Source text |
You are in good hands that's for sure! We work with about a dozen different stove manufacturers, none are even slightly involved with customer satisfaction. Not to mention troubleshooting or warranty issues! Hands down, they are the taking the lead in these fields.


----------



## Highbeam (Dec 29, 2015)

kf6ha[ said:


> Out of the many thousands of these stoves that are sold only a very few have this "smoke smell" problem.



Well now that is an assumption. Perhaps many have this problem but the owners:

1) Don't care.
2) Don't know
3) Don't call BK
4) Don't post on forums.

The huge majority of owners simply buy the stove and use it every once in awhile.


----------



## webby3650 (Dec 29, 2015)

Highbeam said:


> Well now that is an assumption. Perhaps many have this problem but the owners:
> 
> 1) Don't care.
> 2) Don't know
> ...


I'd say it's some of all the above.
I'm familiar with the smell, but it only happens when I'm running really really low, or when I go from high to low quickly. If you have to smell the door of the stove to detect it then I consider it a non event...


----------



## Highbeam (Dec 29, 2015)

webby3650 said:


> I'm familiar with the smell, but it only happens when I'm running really really low, or when I go from high to low quickly. If you have to smell the door of the stove to detect it then I consider it a non event...



In part because of this thread I've taken to sniffing my door nightly. Sometimes a little smell on the latch side, more often on the hinge side, but never in the room unless I open the door with fuel still burning.


----------



## webby3650 (Dec 29, 2015)

Highbeam said:


> In part because of this thread I've taken to sniffing my door nightly. Sometimes a little smell on the latch side, more often on the hinge side, but never in the room unless I open the door with fuel still burning.


Same here


----------



## Dieselhead (Dec 29, 2015)

What size gasket does the Ashford use, is it the 7/8" high density?


----------



## HarvestMan (Dec 29, 2015)

Highbeam said:


> In part because of this thread I've taken to sniffing my door nightly. Sometimes a little smell on the latch side, more often on the hinge side, but never in the room unless I open the door with fuel still burning.

Dataset |
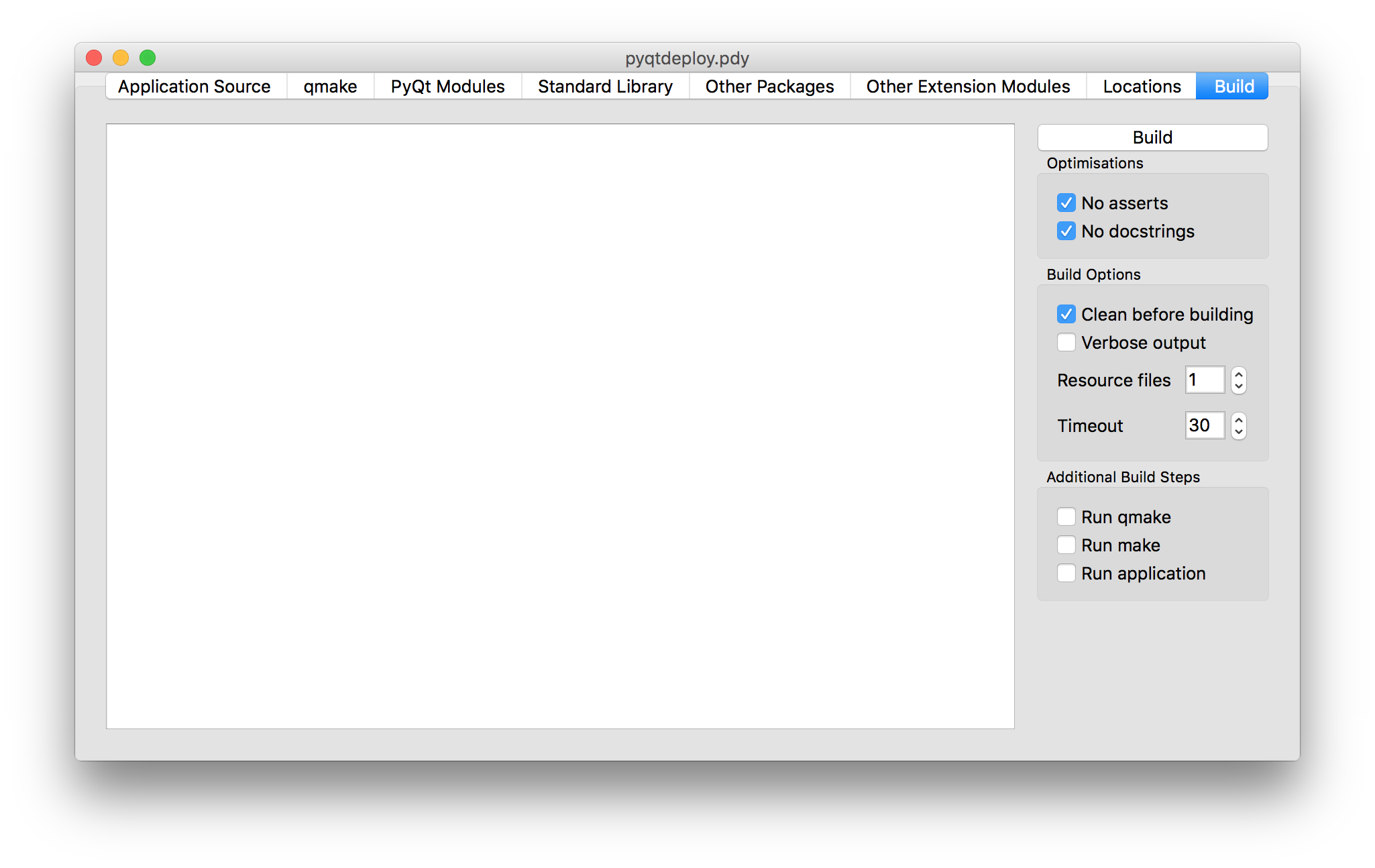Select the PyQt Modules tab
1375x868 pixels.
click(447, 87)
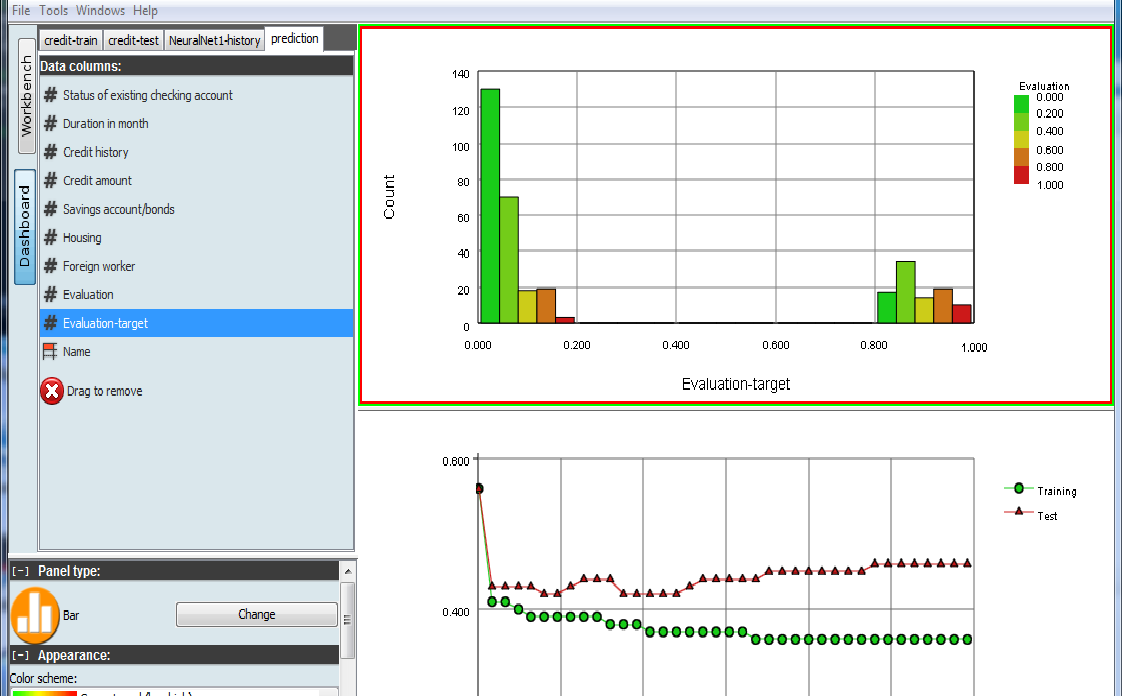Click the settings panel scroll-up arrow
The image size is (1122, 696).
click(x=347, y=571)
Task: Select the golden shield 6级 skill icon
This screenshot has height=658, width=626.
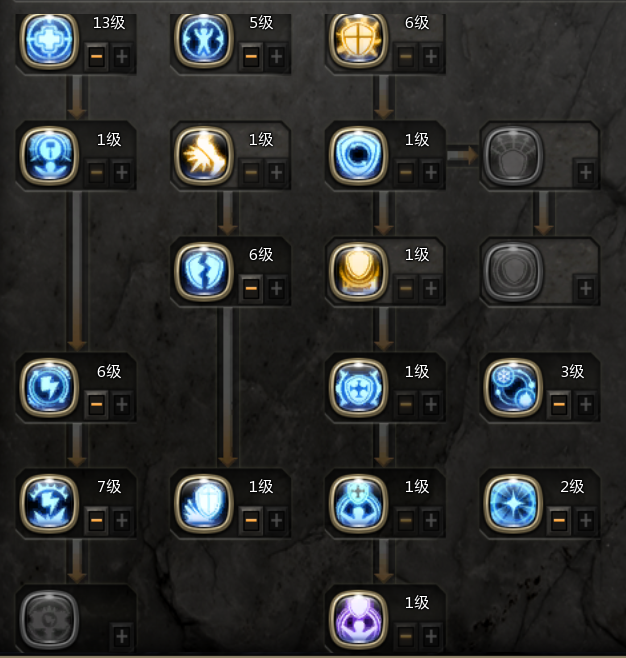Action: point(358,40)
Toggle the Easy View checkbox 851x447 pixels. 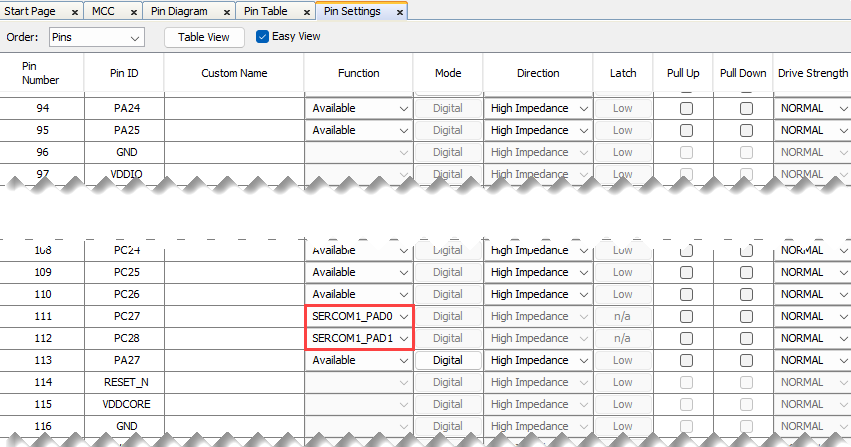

Given request | Can you reproduce the forum thread about stove smoke smell in full, word for word?

Task output |
You are in good hands that's for sure! We work with about a dozen different stove manufacturers, none are even slightly involved with customer satisfaction. Not to mention troubleshooting or warranty issues! Hands down, they are the taking the lead in these fields.


----------



## Highbeam (Dec 29, 2015)

kf6ha[ said:


> Out of the many thousands of these stoves that are sold only a very few have this "smoke smell" problem.



Well now that is an assumption. Perhaps many have this problem but the owners:

1) Don't care.
2) Don't know
3) Don't call BK
4) Don't post on forums.

The huge majority of owners simply buy the stove and use it every once in awhile.


----------



## webby3650 (Dec 29, 2015)

Highbeam said:


> Well now that is an assumption. Perhaps many have this problem but the owners:
> 
> 1) Don't care.
> 2) Don't know
> ...


I'd say it's some of all the above.
I'm familiar with the smell, but it only happens when I'm running really really low, or when I go from high to low quickly. If you have to smell the door of the stove to detect it then I consider it a non event...


----------



## Highbeam (Dec 29, 2015)

webby3650 said:


> I'm familiar with the smell, but it only happens when I'm running really really low, or when I go from high to low quickly. If you have to smell the door of the stove to detect it then I consider it a non event...



In part because of this thread I've taken to sniffing my door nightly. Sometimes a little smell on the latch side, more often on the hinge side, but never in the room unless I open the door with fuel still burning.


----------



## webby3650 (Dec 29, 2015)

Highbeam said:


> In part because of this thread I've taken to sniffing my door nightly. Sometimes a little smell on the latch side, more often on the hinge side, but never in the room unless I open the door with fuel still burning.


Same here


----------



## Dieselhead (Dec 29, 2015)

What size gasket does the Ashford use, is it the 7/8" high density?


----------



## HarvestMan (Dec 29, 2015)

Highbeam said:


> In part because of this thread I've taken to sniffing my door nightly. Sometimes a little smell on the latch side, more often on the hinge side, but never in the room unless I open the door with fuel still burning.